__Input data__:
┏━━
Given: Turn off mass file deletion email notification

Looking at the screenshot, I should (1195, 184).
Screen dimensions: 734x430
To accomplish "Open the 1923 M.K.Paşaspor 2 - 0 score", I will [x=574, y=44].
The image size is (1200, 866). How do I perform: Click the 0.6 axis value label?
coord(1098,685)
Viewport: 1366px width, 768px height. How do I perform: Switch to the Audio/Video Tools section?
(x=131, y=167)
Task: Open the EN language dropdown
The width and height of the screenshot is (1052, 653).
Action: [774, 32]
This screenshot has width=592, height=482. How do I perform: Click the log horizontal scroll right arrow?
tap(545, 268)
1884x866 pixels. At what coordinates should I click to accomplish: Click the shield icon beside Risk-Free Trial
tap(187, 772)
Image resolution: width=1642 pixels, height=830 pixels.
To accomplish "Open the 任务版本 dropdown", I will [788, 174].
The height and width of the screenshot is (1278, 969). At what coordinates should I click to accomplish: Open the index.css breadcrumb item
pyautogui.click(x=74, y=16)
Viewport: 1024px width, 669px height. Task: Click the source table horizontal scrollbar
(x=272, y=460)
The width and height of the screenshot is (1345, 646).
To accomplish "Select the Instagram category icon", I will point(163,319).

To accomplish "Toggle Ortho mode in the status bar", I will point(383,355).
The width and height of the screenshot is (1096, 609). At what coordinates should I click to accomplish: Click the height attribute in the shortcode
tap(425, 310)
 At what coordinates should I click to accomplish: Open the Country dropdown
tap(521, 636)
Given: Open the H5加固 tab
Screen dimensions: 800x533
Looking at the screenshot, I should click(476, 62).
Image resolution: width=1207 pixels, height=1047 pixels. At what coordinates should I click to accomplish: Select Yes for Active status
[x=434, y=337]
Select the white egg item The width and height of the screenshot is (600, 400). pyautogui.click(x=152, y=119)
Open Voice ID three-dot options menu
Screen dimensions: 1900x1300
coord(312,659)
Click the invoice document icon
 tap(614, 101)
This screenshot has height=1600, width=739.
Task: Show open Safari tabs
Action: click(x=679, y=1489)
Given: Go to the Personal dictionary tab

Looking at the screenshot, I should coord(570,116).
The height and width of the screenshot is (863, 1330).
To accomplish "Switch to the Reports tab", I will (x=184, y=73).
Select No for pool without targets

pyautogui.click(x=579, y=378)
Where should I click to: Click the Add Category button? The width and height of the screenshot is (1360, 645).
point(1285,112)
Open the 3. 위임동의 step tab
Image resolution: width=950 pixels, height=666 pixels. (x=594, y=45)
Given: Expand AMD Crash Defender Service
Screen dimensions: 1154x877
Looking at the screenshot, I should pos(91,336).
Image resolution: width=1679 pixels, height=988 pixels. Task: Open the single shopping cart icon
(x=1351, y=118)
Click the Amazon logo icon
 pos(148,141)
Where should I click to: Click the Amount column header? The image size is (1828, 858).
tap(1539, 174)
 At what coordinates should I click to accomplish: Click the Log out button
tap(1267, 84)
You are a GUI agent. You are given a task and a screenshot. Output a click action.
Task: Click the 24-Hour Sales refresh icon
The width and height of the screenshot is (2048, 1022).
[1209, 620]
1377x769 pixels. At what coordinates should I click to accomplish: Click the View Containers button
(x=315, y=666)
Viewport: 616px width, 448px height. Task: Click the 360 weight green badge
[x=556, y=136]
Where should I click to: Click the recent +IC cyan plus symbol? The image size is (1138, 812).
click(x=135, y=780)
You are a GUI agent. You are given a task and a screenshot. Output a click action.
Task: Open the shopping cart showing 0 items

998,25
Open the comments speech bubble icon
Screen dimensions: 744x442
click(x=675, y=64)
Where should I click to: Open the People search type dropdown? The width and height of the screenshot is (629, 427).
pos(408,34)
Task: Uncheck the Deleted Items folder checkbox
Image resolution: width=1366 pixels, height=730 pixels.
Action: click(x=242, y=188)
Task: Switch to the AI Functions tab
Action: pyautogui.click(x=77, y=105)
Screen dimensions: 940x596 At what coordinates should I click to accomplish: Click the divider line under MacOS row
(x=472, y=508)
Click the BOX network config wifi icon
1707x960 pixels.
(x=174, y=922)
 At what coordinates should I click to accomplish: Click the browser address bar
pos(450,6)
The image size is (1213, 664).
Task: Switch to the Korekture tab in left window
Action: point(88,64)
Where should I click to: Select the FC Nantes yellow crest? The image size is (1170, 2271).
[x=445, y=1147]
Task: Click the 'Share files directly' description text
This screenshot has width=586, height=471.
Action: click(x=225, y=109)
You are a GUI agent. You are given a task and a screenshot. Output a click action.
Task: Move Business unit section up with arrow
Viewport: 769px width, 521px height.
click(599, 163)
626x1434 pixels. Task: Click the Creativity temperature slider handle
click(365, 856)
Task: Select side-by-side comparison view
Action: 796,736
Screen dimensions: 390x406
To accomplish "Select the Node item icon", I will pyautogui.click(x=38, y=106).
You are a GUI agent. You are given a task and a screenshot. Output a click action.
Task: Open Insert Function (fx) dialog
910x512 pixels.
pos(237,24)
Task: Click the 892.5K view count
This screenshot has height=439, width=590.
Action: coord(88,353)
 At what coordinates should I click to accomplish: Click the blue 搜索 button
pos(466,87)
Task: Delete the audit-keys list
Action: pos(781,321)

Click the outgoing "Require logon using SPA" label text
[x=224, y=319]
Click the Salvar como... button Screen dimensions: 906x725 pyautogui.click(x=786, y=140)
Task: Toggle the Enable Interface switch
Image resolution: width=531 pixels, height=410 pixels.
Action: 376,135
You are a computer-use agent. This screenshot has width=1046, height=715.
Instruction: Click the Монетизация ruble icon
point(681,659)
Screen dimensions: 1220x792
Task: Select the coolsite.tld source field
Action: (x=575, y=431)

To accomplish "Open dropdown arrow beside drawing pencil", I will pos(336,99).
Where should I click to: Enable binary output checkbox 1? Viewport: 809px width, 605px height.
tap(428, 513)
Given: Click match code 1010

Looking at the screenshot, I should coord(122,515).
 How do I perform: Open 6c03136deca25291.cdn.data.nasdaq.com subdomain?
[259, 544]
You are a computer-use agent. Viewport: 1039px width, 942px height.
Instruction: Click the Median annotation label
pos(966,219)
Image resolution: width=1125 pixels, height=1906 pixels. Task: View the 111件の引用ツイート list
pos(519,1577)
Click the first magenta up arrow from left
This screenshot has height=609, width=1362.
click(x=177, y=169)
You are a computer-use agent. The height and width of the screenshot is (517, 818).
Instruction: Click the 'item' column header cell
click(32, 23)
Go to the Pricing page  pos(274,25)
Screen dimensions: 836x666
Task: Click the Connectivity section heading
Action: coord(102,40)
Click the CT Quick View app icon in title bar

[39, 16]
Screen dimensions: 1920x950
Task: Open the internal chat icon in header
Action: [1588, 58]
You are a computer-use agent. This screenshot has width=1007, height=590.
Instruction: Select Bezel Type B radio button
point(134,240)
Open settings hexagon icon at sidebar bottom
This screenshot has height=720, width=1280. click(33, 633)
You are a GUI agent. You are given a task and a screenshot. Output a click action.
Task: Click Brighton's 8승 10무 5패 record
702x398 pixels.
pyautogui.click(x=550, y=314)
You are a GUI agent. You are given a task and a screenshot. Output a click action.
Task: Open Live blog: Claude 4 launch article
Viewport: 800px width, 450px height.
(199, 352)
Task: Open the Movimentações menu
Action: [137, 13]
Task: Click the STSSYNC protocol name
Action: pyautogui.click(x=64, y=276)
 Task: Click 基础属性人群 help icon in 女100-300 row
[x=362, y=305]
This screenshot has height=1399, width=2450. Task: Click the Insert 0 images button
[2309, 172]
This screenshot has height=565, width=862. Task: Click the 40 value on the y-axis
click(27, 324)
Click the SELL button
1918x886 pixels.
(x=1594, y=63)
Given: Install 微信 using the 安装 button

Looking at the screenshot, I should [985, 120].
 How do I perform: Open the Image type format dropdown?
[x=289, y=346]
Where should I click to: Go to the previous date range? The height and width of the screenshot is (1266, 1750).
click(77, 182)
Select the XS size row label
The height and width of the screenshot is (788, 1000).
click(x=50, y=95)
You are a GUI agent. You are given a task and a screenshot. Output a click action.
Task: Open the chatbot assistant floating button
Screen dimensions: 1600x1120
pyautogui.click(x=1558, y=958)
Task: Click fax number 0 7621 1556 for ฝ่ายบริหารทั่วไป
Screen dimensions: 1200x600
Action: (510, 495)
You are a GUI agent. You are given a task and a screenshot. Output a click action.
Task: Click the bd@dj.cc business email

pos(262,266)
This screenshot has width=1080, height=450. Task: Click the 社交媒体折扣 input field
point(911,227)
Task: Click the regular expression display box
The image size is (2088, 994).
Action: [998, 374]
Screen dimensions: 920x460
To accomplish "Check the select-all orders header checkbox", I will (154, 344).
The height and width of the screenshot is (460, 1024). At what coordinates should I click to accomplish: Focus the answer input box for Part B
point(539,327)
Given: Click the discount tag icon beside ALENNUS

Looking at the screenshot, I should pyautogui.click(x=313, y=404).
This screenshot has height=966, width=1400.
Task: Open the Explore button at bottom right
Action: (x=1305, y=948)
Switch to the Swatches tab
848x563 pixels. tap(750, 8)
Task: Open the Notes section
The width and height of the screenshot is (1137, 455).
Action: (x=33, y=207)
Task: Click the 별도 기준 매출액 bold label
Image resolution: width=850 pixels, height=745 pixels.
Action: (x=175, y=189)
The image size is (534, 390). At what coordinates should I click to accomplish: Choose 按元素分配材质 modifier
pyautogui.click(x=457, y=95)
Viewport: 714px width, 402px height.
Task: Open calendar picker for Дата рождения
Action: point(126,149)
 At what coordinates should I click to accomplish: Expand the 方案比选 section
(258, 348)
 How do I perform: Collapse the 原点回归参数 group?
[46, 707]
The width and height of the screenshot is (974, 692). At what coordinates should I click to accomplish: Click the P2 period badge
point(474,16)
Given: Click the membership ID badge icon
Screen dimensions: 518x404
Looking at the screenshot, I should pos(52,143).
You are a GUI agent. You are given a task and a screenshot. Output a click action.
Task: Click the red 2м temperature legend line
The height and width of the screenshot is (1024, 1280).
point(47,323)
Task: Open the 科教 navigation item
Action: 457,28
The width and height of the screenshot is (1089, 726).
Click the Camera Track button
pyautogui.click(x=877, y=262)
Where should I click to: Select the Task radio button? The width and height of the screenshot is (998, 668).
┗━━
__Your objective__:
Among the entries above, locate the lines containing "Open Voice ID three-dot options menu" and "The height and width of the screenshot is (863, 1330).", and transcribe exactly those two lines and all lines between.

__Answer space__:
Open Voice ID three-dot options menu
Screen dimensions: 1900x1300
coord(312,659)
Click the invoice document icon
 tap(614, 101)
This screenshot has height=1600, width=739.
Task: Show open Safari tabs
Action: click(x=679, y=1489)
Given: Go to the Personal dictionary tab

Looking at the screenshot, I should coord(570,116).
The height and width of the screenshot is (863, 1330).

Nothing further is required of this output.